The specificity is determined by the paratope which is the same in scFv Fab and full size Ab. Affinity can differ (!) as a result of VH-VL interaction that can affect activity (scFv can be in an open binding incompetent conformation or a closed binding competent conformation). In the Fab the constant domains align the VH and VL and thus Fabs are generally better than scFv. The full size Ab is bivalent and has effector functions. Moreover, it is a better reagent simply because you have very good polyclonal secondary antibodies. If you can go with the Fab for affinity measurements (clean 1:1 binding) and use the fullsize Ab for classical immunological assays (ELISA, Wblot, FACS, IHC etc.). Special assays may favor other formats but then you are getting into delicate performance details subject to protein engineering a tailored antibody for your application.

Cheers Markus

Thanks for Markus's reply. I would be appreciated if you recommended some references in this fields.

See "Röthlisberger, D., Honegger, A., and Plückthun, A. (2005). Domain interactions in the Fab fragment: A comparative evaluation of the single-chain Fv and Fab format engineered with variable domains of different stability.
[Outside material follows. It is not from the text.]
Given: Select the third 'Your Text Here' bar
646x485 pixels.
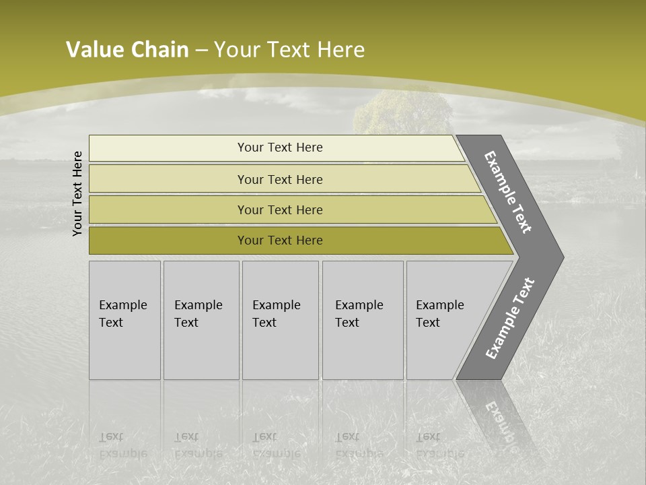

J Mol Biol 347, 773-789." for a detailed analysis of the effect of domain interactions on stability (Article Domain Interactions in the Fab Fragment: A Comparative Evalu...

The affinity of the antibody-antigen interaction usually does not change (with a few exceptions), however, in full antibody formats, the multiple binding sites will give you avidity effects yielding a better apparent affinity on multivalent or immobilized antigens.